*PROBLEM DETAILS*
Show every line below where "will" can be found.

Extracted data entries
==========

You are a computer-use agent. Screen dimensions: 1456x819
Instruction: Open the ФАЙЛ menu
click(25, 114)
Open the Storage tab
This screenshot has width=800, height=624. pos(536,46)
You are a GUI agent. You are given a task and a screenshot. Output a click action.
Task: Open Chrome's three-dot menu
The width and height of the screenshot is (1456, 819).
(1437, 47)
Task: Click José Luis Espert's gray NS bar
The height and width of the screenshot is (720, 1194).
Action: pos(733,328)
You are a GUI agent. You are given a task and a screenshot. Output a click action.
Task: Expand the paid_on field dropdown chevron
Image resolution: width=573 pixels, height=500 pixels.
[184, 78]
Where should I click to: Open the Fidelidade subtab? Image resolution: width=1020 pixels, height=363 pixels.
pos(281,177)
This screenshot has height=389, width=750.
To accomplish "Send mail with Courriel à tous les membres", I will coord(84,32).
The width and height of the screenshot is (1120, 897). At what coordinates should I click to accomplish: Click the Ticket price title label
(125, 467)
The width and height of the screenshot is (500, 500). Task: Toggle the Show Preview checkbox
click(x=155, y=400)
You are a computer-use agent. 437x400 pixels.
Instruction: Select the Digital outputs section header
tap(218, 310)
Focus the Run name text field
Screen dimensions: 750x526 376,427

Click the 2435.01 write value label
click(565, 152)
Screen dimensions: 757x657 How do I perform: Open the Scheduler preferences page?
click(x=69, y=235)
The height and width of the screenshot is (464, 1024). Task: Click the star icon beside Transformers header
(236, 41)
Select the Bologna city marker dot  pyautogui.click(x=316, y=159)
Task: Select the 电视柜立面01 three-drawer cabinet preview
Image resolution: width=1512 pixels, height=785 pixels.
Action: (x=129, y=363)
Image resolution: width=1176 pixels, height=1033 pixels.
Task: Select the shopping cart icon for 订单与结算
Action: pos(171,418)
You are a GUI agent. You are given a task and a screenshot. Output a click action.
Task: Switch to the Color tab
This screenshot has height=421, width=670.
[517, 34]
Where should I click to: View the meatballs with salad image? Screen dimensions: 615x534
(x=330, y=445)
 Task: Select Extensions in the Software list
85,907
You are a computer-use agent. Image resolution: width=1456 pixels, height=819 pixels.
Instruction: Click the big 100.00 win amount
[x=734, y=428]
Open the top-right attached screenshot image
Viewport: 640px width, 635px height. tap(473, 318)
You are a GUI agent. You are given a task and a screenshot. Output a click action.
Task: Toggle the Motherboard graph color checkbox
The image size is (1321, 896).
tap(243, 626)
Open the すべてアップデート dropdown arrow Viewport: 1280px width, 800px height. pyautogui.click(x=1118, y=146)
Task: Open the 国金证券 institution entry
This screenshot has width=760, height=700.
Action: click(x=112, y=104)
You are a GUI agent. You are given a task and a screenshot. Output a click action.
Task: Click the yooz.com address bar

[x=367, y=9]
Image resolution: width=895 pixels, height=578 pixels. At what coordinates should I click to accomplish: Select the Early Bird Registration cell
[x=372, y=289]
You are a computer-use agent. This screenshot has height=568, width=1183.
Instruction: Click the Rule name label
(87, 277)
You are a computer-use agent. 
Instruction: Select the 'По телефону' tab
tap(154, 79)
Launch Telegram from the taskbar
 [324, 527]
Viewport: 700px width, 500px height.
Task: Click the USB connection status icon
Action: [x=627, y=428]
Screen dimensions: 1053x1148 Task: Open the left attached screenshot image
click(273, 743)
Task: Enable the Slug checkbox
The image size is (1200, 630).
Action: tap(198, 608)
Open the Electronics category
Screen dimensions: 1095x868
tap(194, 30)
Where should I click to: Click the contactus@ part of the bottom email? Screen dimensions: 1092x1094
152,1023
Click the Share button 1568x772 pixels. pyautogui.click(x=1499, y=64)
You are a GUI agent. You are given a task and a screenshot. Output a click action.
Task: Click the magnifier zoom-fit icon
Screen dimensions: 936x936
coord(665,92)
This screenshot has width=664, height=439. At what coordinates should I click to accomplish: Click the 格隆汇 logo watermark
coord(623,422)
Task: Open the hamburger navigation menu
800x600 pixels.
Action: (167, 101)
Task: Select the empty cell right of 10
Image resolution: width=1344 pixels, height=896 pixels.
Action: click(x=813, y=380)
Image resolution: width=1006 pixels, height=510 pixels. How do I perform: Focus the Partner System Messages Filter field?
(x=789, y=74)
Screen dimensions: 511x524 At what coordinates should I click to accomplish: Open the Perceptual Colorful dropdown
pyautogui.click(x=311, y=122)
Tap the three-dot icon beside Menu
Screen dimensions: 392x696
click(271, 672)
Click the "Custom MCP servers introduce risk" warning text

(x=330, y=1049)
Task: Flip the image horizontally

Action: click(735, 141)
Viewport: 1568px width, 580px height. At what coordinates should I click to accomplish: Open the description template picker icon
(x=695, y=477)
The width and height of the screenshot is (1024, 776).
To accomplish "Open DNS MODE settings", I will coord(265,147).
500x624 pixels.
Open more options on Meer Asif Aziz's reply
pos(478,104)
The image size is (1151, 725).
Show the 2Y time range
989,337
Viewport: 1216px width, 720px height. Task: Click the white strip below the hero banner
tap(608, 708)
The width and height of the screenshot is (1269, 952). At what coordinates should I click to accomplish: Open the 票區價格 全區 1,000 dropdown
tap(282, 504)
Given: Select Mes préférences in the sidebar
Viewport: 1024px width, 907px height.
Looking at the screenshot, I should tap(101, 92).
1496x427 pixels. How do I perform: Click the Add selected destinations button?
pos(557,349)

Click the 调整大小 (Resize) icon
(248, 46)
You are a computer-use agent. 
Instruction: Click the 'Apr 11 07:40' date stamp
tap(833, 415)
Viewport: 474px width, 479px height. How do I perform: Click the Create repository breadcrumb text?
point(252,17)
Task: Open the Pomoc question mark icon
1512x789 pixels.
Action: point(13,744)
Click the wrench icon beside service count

==========

*RESPONSE TO THE TASK*
To accomplish "Send mail with Courriel à tous les membres", I will coord(84,32).
To accomplish "Open DNS MODE settings", I will coord(265,147).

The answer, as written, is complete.